MORBACH. Die saarländische Schauspielerin Alice Hoffmann bewies mit ihrem Comedy-Programm "Vanessa Backes in Mallorca", dass ihr Talent weit über die allseits bekannte Figur "Hilde Becker" hinaus reicht.

Wer von den 300 Besuchern in die Baldenauhalle gekommen war, um die Ehefrau des Fernseh-Saarländers Heinz Becker zu erleben, sah sich getäuscht. In ihrem dritten Solo-Programm schickt Alice Hoffmann ihre Kunstfigur Vanessa Backes auf einen Pauschaltrip nach Mallorca, richtig ausgesprochen "Mallorka", wie uns Frau Backes belehrte, und nicht "Majorka", wie es die Ossis in ihrem Hotel Miramar tun würden.

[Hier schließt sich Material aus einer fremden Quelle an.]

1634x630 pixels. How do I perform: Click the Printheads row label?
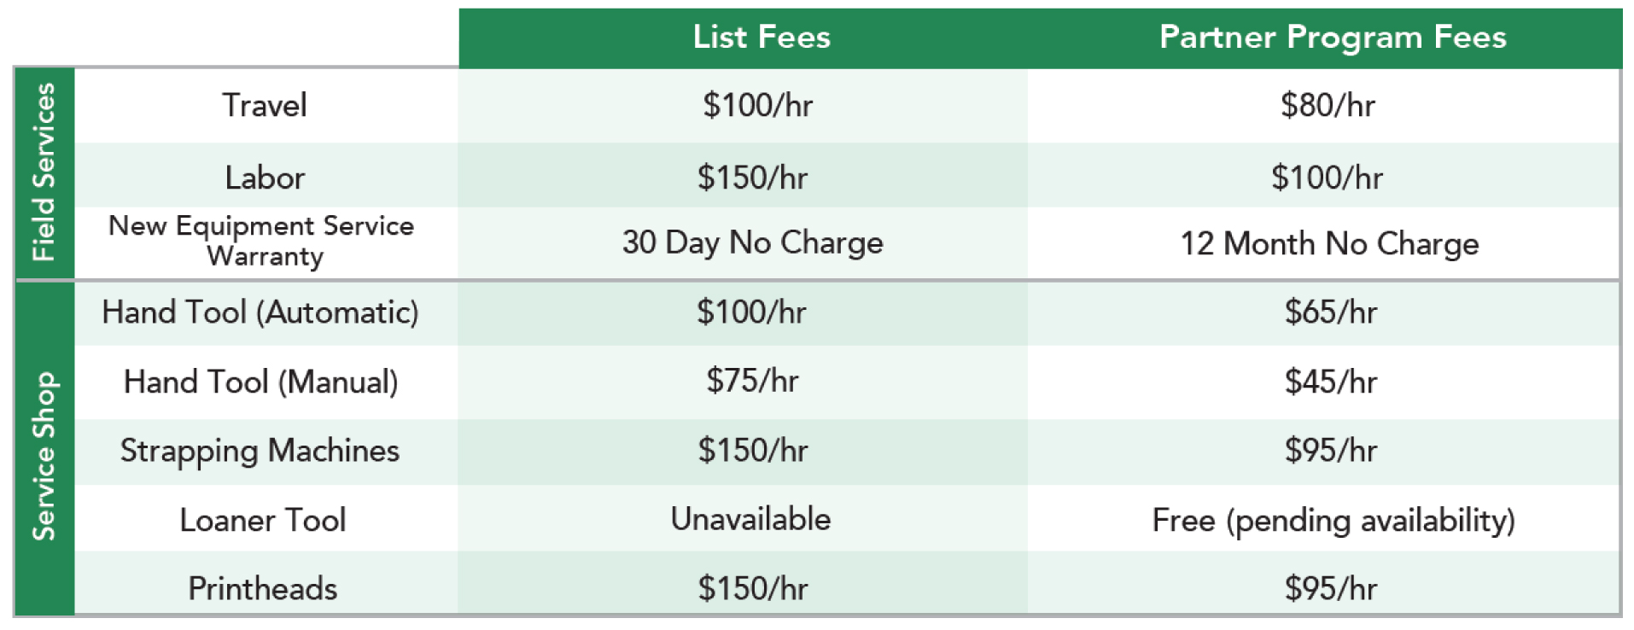pyautogui.click(x=263, y=588)
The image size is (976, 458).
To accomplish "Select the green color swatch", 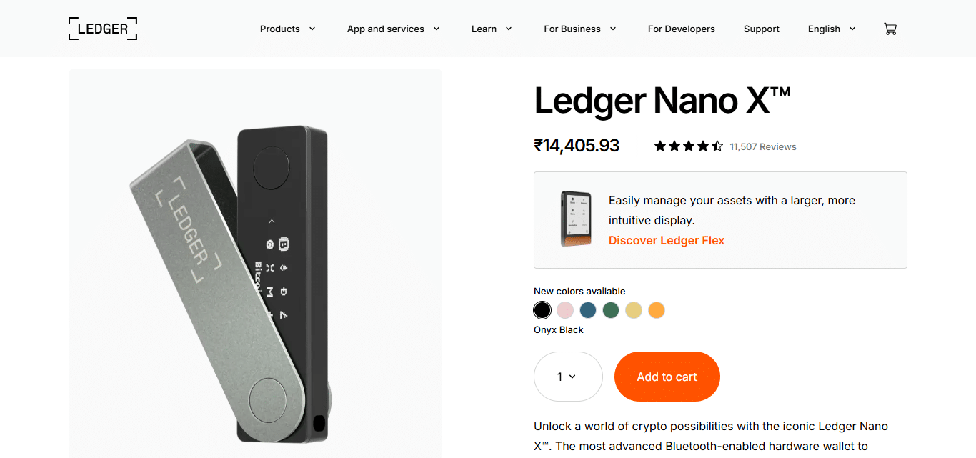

Nun mögen Hilde und Vanessa einiges gemeinsam haben, angefangen bei ihrer kleinbürgerlichen Herkunft und dem saarländischen Dialekt - in der Art, wie sie ihr Leben meistern, können sie dagegen kaum verschiedener sein. Vor allem, was die Männer angeht. Da ist zum einen Herbert, dessen Frau just ihr drittes Kind erwartet, und der sich darum außerstande sah, seine heimliche Liaison auf die Insel zu begleiten. Kein sonderlich triftiger Grund, findet Vanessa, wollte sich Herbert doch ohnehin schon seit langem von seiner Frau scheiden lassen. Zum Glück gibt es im Hotel Miramar reichlich Ersatz. Angefangen beim unwiderstehlichen, aber natürlich schwulen Hotelfrisör Alphonso Jesus Maria José Lopez bis hin zum sächselnden Ossi Olaf Obermann. Alice Hoffmann ließ kaum ein Klischee aus und schaffte es durch die symphatische Unbefangenheit ihrer Kunstfigur dem Publikum, von denen nach eigenen Angaben nicht wenige schon auf Mallorca ausgespannt hatten, einen Spiegel vorzuhalten. Ihre Seitenhiebe gegen die Touristikindustrie und den Pauschaltourismus, angefangen beim Animationszirkus, über den Baustellenlärm, das Besäufnis am Ballermann bis hin zu Fischvergiftung und defekten Toiletten, genossen offenbar einen hohen Wiedererkennungsgrad. Das Publikum amüsierte sich köstlich. Und das lag nicht nur an Hoffmanns komödiantisch-akrobatischem Geschick im Kampf mit einer aufmüpfigen Strandliege und den damit einhergehenden Peinlichkeiten. Ihre Pointen saßen messerscharf, die skurrilen Wortverwechslungen (Paella statt Sangria, Tango statt Tanga) überraschten stets aufs Neue; selten kann man eine Künstlerin erleben, die ihr Publikum ab der ersten Minute in ihren Bann zieht. Holländisches Meisje oder herbe Feministin

Ausgesprochen hilfreich erwies sich dabei Hoffmanns großartige Improvisationsgabe, die sie mühelos und zu jedem Zeitpunkt mit den Zuschauern in-teragieren ließ und diese zu verbündeten Pauschaltouristen machte, die willenlos dem Tralala-Gesang und den Bewegungsmätzchen eines Linda-de-Mol-Animateurinnen-Verschnitts folgten. Neben der lebenslustigen Saarländerin Vanessa Backes bewies Hoffmann aber nicht nur als blond bezopftes, holländisches Meisje ihr vielseitiges schauspielerisches und gesangliches Spektrum. Auch die Esoteriksparte bekam ihr Fett ab in Gestalt der herben Feministin Elisabeth Schaltmeyer-Poppenhuck (für Freunde: Poppy), die über ihren ehemaligen Häuserkampf mit Joschka und dem heutigen Überflüssigkeitsfaktor von Ehemännern schwadronierte. Männer spielen im Leben von Hoffmanns Figuren keine allzu große Rolle. Dem männlichen Teil des Morbacher Publikums war's egal. "Die Frau ist einfach irre", lachte Dieter Gerdes, als Zuschauer extra für den Abend aus Simmern angereist, am Ende der zweieinhalbstündigen Show. Er war wegen Hilde Becker gekommen. Zurückgefahren ist er im Geiste mit drei völlig anderen Frauen.